Supplementary analysis
A subgroup analysis of the association between dependent and independent variables was performed according to sex, age, health-related variables (disability status, CCI, unmet medical needs), and household level variables (region, head of household, household income level, lagged household income level, lagged dependent variable) among the covariates. Additionally, to analyze the association between the discontinuation of economic activity by subgroup analysis and the CHE, the interview questionnaire includes the question “Why are you economically inactive?”. The answers for reasons for not engaging in economic activities were categorized as follows and considered as economically inactive factors: family-related factors (housekeeping, upbringing, and care), health-related factors (inability to work, illness or health deterioration, and accidental damage), retirement, other (academic work, job preparation, military service, etc.), and voluntary selection (no will to work or no job search). A sensitivity analysis was also performed by changing the CHE criteria to not only 40%, but also 30%, 20%, and 10% to confirm the results [8, 12].
Statistical analysis
Using the Chi square test, this study examined the differences between groups according to the independent variables. A p value of < 0.05 was considered significant.
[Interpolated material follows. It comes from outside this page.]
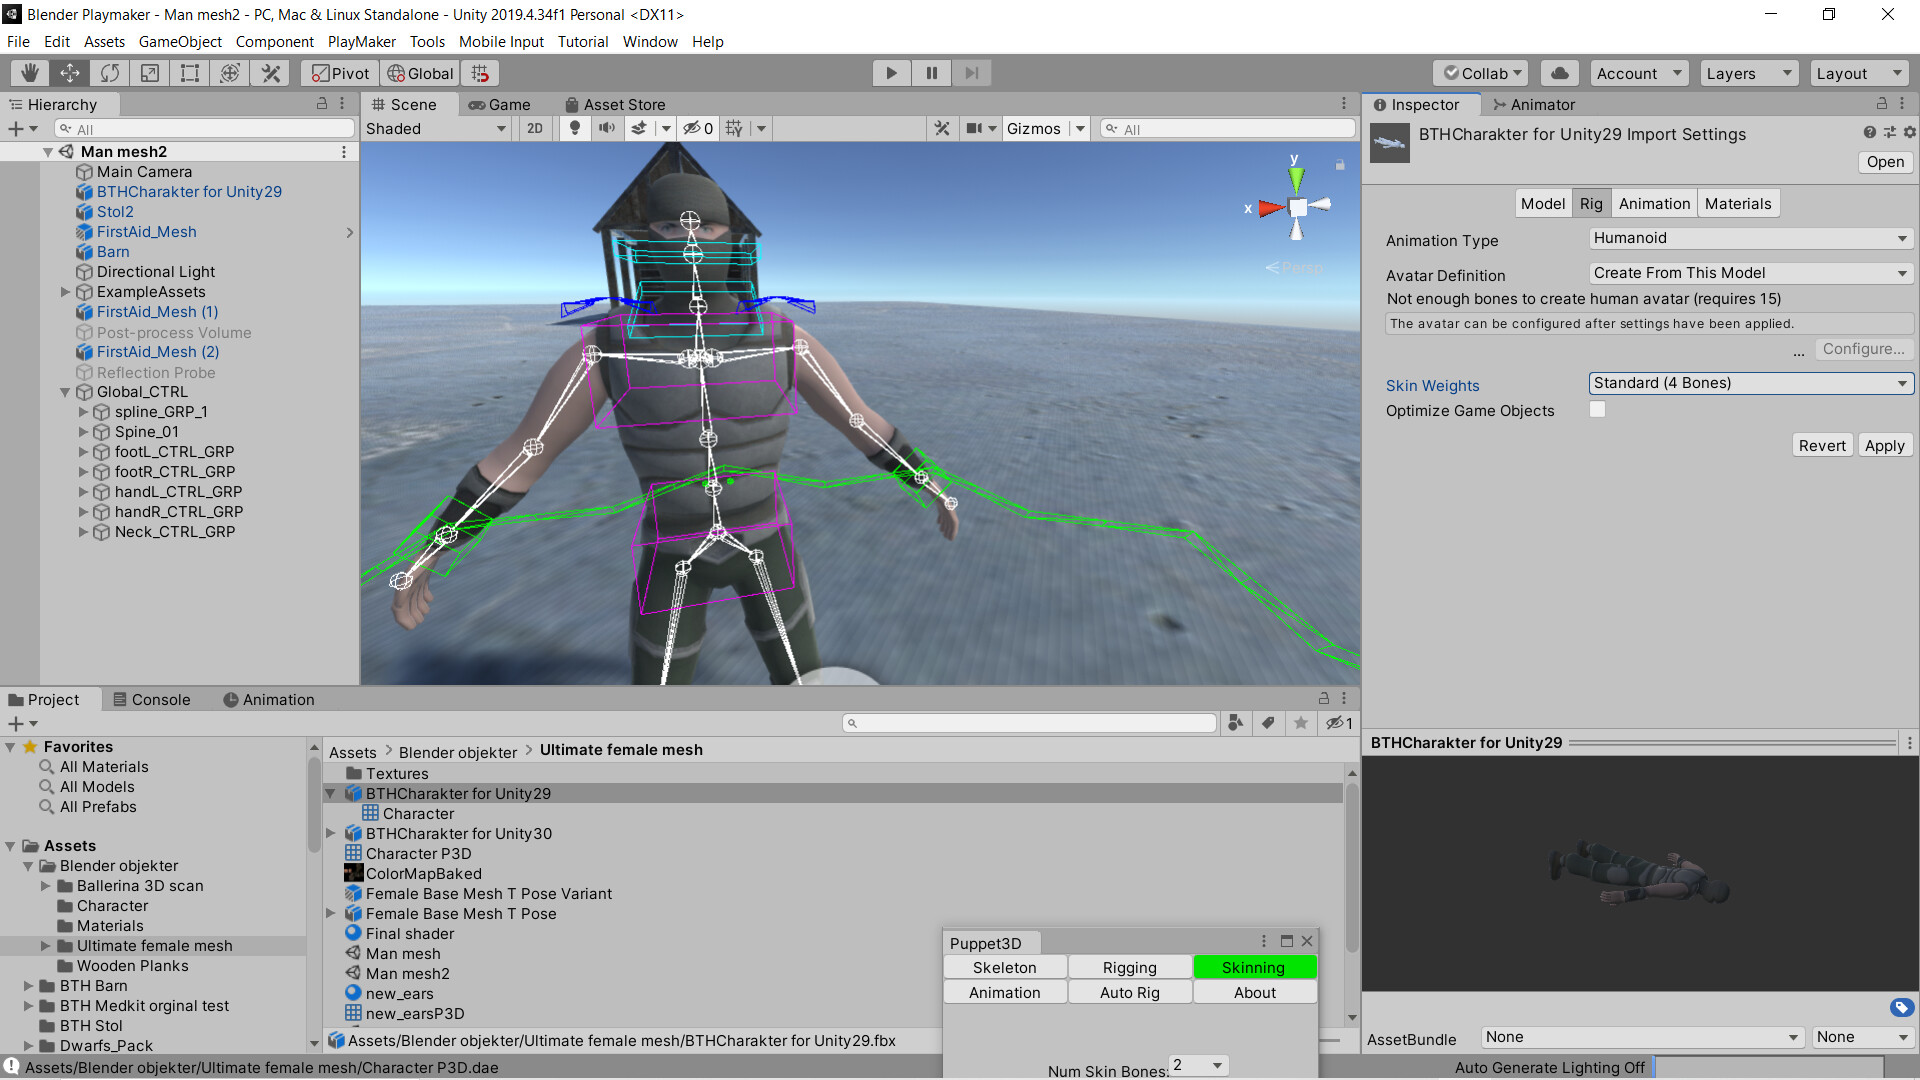1920x1080 pixels.
Task: Open the Skin Weights dropdown
Action: pyautogui.click(x=1750, y=383)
A logistic regression analysis was performed to investigate the association between changes in economic activity and CHE with calculations expressed as odds ratio (OR) and 95% CI (confidence interval). We checked for multicollinearity in the statistical model through tolerance, variance inflation factors (VIFs), and collinearity diagnostics. In this model, the tolerance values were all under the 0.1 and VIFs were all less than 2.5, and the results of collinearity diagnostics were acceptable; therefore, the results indicate no problem with the correlations between the dependent and independent variables [20]. All statistical analyses were performed using SAS statistical software package version 9.4. (SAS Institute Inc., Cary, NC, USA).